ACTIVITY: Determine how many lines in the entries contain the word "agent", and give that number with no other text.

[Stored items]
=== Begin Enclosure ===
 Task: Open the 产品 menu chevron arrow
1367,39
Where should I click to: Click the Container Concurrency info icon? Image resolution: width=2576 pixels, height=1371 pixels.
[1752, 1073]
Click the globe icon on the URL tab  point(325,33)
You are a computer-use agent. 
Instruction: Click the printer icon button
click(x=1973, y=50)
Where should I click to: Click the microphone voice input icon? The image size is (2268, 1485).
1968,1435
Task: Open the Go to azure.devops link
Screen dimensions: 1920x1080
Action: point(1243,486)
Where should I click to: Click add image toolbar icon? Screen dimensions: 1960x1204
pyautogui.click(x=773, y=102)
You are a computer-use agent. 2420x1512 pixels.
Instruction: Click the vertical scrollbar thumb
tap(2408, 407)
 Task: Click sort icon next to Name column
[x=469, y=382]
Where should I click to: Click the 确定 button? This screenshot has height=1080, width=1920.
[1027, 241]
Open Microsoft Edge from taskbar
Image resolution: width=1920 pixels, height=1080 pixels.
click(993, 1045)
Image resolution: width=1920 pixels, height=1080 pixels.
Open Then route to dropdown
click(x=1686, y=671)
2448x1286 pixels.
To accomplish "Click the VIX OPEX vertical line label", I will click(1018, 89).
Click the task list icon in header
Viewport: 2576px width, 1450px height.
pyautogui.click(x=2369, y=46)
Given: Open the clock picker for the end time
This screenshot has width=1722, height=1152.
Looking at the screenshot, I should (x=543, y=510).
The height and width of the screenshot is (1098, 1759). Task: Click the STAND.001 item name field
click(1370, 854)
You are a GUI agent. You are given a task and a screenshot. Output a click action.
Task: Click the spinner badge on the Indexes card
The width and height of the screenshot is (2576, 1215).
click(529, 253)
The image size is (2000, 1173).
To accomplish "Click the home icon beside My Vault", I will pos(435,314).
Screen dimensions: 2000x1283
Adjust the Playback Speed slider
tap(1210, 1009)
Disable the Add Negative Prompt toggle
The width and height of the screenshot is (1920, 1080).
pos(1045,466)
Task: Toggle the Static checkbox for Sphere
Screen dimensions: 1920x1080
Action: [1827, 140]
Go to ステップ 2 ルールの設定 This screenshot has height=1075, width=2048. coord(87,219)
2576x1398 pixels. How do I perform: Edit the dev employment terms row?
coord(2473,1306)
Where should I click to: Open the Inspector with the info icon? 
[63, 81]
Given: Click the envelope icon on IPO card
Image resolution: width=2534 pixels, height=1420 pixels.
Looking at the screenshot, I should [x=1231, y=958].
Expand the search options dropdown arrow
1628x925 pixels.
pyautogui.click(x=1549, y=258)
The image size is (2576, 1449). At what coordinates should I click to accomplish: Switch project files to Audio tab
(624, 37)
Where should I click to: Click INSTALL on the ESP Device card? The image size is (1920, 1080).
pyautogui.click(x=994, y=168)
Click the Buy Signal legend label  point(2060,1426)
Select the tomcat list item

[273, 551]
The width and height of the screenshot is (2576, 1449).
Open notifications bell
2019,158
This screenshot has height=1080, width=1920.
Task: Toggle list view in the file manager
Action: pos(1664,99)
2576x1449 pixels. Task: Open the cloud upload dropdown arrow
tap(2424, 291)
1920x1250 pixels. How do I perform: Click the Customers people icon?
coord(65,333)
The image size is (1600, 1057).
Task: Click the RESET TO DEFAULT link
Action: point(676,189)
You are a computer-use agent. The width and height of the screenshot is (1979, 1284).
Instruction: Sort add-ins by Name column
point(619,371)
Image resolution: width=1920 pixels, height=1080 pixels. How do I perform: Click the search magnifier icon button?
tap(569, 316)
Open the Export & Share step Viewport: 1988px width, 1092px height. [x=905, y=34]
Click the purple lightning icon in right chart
=== End Enclosure ===
OUTPUT FOR THIS EXERCISE: 4